Маняша распоряжалась мановениями, махнула огурчиком, и, будто по волшебству, рядом появился вокзальный служитель, махнула сызнова полной чаркой, четверо носильщиков принялись выгружать кофры с сундуками.

— Папенька велел полный гардероб заказать, — видя ее удивление, принялась я оправдываться, — не желал, чтоб его доченька в столицах немодной показалась. А с лета, представь, в женской моде кое-что изменилось.

— Барышня Абызова, — учтиво обратился вокзальный служитель, — извольте к лошадиному вагону подойти, там ваша… ваше… бесится оно…

Я отпихнула белозубого неклюда, который выводил рулады, склонившись к моему плечу, и побежала к хвосту поезда.

И нисколько оно не бесилось, оно просто не понимало, чего от него пытаются добиться эти странные людишки.
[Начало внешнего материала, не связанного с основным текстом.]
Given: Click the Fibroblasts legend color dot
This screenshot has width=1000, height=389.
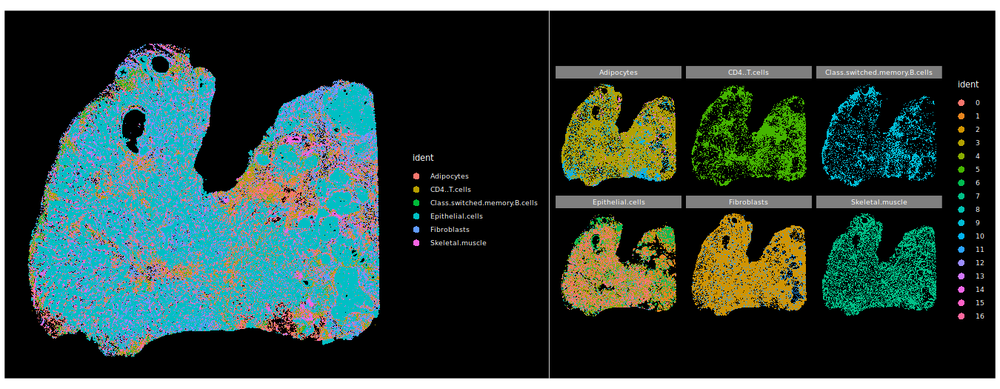Looking at the screenshot, I should point(416,230).
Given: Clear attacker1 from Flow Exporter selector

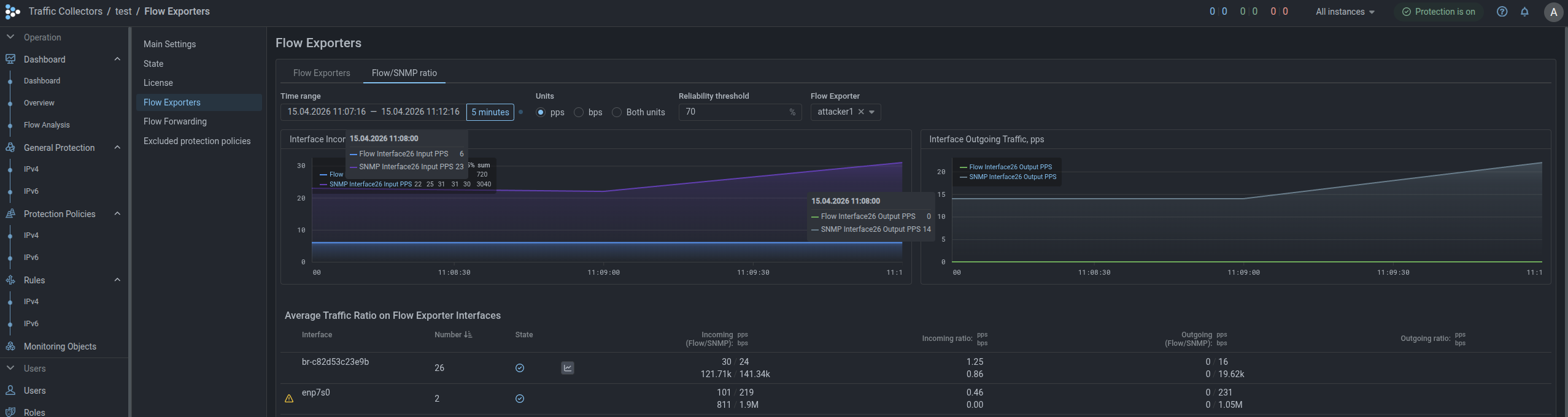Looking at the screenshot, I should click(x=861, y=112).
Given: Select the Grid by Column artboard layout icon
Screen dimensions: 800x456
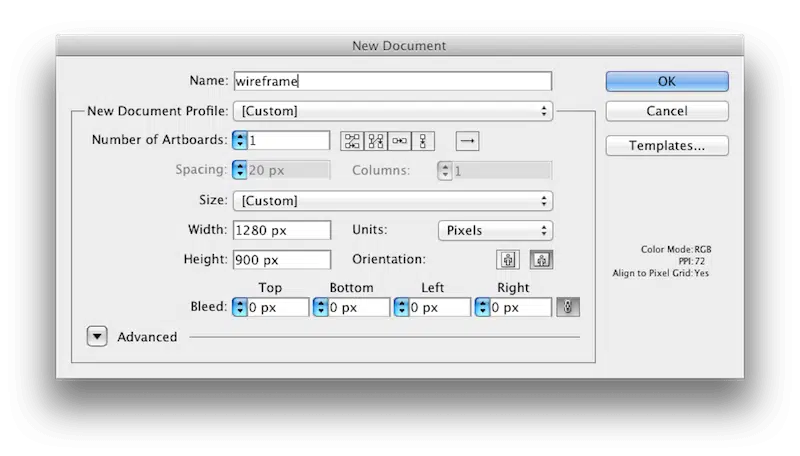Looking at the screenshot, I should pos(376,141).
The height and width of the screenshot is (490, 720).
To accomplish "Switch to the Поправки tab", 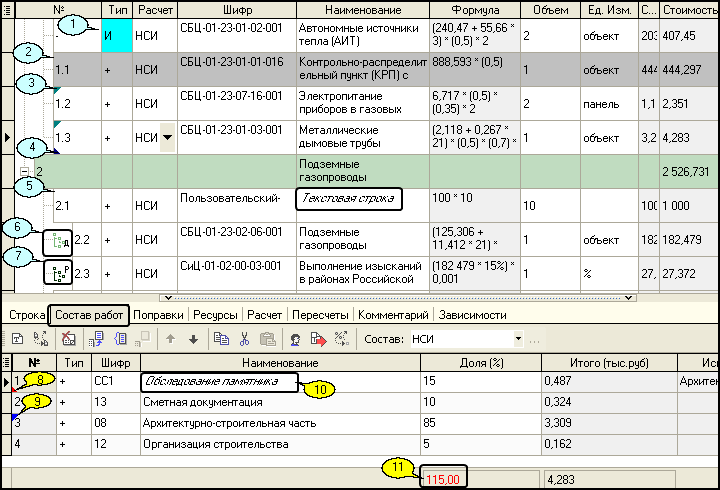I will point(158,315).
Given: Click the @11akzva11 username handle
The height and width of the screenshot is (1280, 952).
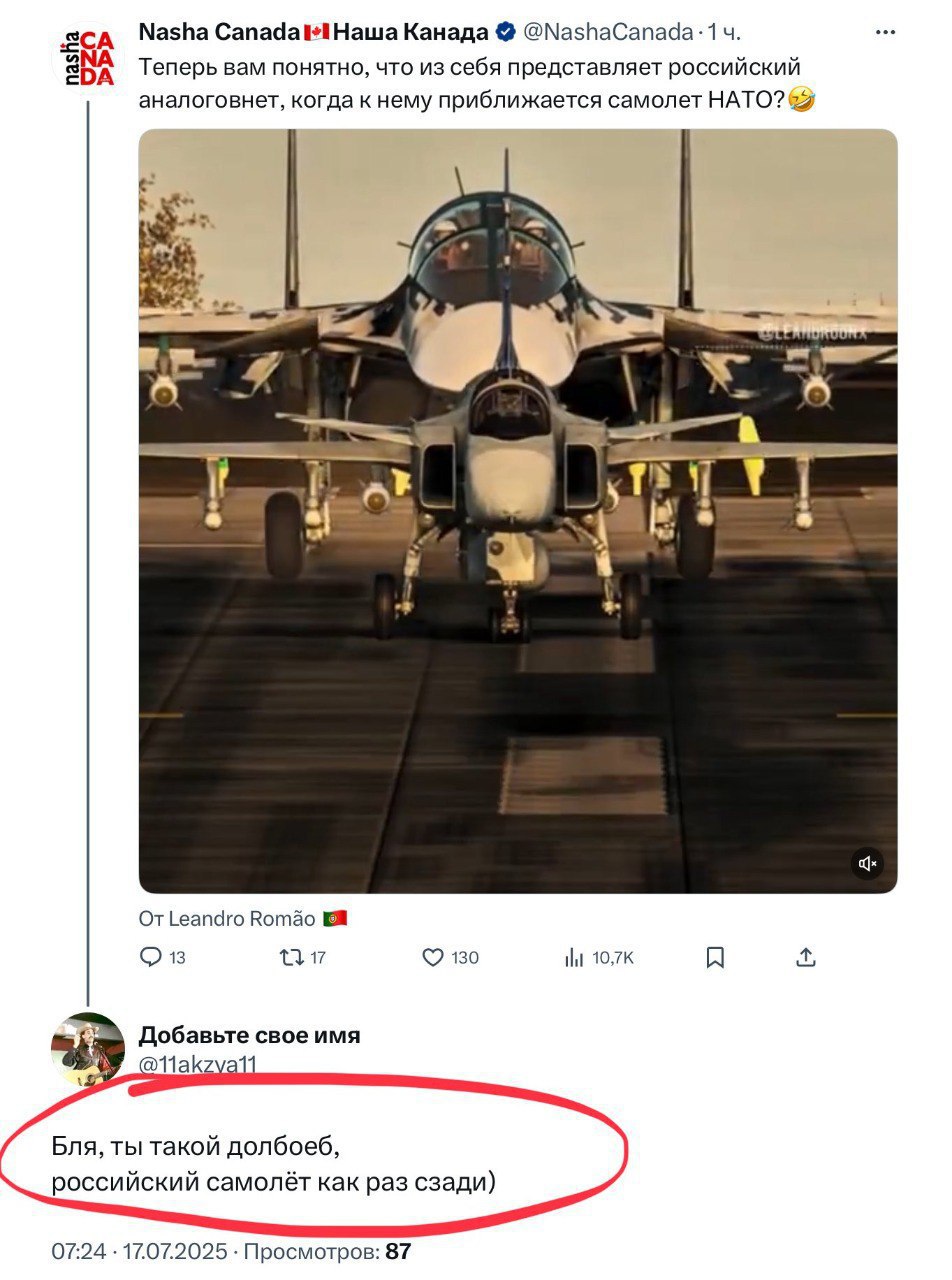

— Словами потому что разговаривать надо, — ругалась я на работников. — И ничего он на вас не бросался. Ну, ладно, бросался, от радости. А зубы скалил, потому что улыбался приветливо. А я говорю, приветливо.

Пока Маняша раздавала страдальцам денежку для поправления душевного здоровья, я взбежала по мосткам и отперла двери загончика.

— Это что за чудо-юдо? — ахнул неклюд, который, оказывается, все это время за мною следовал. — Уж точно не лошадь, я-то в лошадях понимаю.

— Это Гаврюша, — почесала я мохнатое ухо, не неклюдово, кошачье. — Гавр, скажи «здрасьте» дяденьке.

— Ав-р-р.

— Послушный мальчик. Фу! Сплюнь попону! Она грязная, опять животом маяться будешь!

— Грифон? — без испуга спросил неклюд. — Горгулия иноземная? Это сколько же такая животина стоить может?

Сонный кот Гавр, рост которого в холке достигал уже полутора аршин, просочился мимо меня и спрыгнул на перрон.

— Ав-р! — завопил он радостно. — Ав-р-р-р-р…

— Снег очень обожает, — пояснила я в пространство.

Гаврюша как раз поднимал снежные вихри распахнутыми крыльями.

— А кормить его как? — размышлял неклюд. — Он же жрет небось?

— Конечно, жрет, — согласилась я, наблюдая, как, пообвыкший к обстановке, Гавр изымает соленые огурцы и караваи у публики.

Лоточник с баранками лишился товара в мгновение ока, кот поискал, чем еще закусить, и принялся жрать снег.

Надо ли говорить, что весь мокошьградский вокзал воспринял наше отбытие с облегчением?

Извозчик не понадобился. У главного входа ожидала нас вереница запряженных тройками саней, куда погрузились и мы с Маняшей, и многочисленный багаж, и неклюдский художественный табор. Гавр бежал следом, пугая своим видом как лошадей, так и прохожих.

— Гуляй, купечество! — вопила пьяненькая Маняша. — Уж такие мы, загорские!

Наутро в свежем номере «Мокошьградского вестника» почтеннейшие горожане могли ознакомиться с заметкой, в которой клеймились нравы современной золотой молодежи и указывалось на необходимость ужесточения законов, касаемых содержания в домохозяйствах экзотических животных. Легкомысленный «Чижик-пыжик» сообщал своим читателям, что очаровательная барышня А. - невеста небезызвестного князя К., отпущенная на вакации из закордонного учебного заведения, выглядела уставшей и невеселой, видимо вследствие неприглядных слухов о поведении жениха, просочившихся даже за границы империи, что одета она была выше всяких похвал, и что, судя по количеству багажа, собирается знакомить с мировыми модами местное общество. А ежемесячный альманах «Флора и фауна Берендийской империи», правда не на завтра, а в положенный день, поместил сравнительный очерк на тему грифонов и прочих крылатых созданий семейства кошачьих.

— Мне не хотелось Наталью Наумовну стеснять, — жаловалась я по дороге Маняше, перекрикивая музицирование неклюдов, набившихся во вторые сани. — Но батюшка велел приличия соблюдать и для того у Бобыниных селиться.

— В тесноте, да не в обиде, — кивала нянька рассудительно. — Аркадий Наумович решил для тебя весь второй этаж освободить, сам в кабинет переехал.

— Чудесно, тогда Гаврюша сможет прямо с балкончика на прогулку отправляться.

— Ты, что ли, этого элефанта сизокрылого в доме держать будешь?